=== Begin Enclosure ===

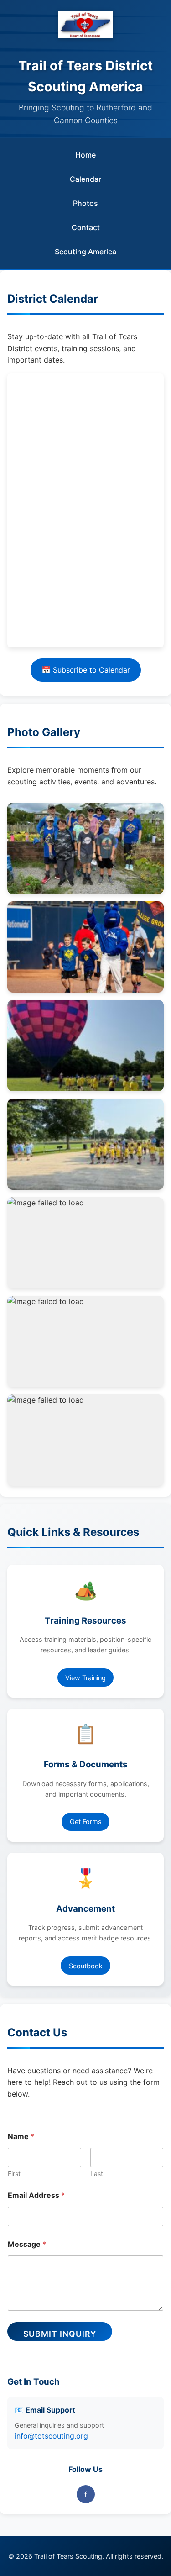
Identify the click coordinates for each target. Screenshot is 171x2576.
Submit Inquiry (59, 2334)
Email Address (36, 2195)
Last (96, 2173)
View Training (85, 1678)
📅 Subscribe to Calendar (85, 669)
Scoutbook (86, 1966)
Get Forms (86, 1821)
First (14, 2173)
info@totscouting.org (51, 2435)
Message (27, 2244)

=== End Enclosure ===

• YOUR OBJECTIVE
Could you reproduce all of the data above exactly and skip any image?

• RESPONSE BELOW
Identify the click coordinates for each target. Screenshot is 171x2576.
Submit Inquiry (59, 2334)
Email Address (36, 2195)
Last (96, 2173)
View Training (85, 1678)
📅 Subscribe to Calendar (85, 669)
Scoutbook (86, 1966)
Get Forms (86, 1821)
First (14, 2173)
info@totscouting.org (51, 2435)
Message (27, 2244)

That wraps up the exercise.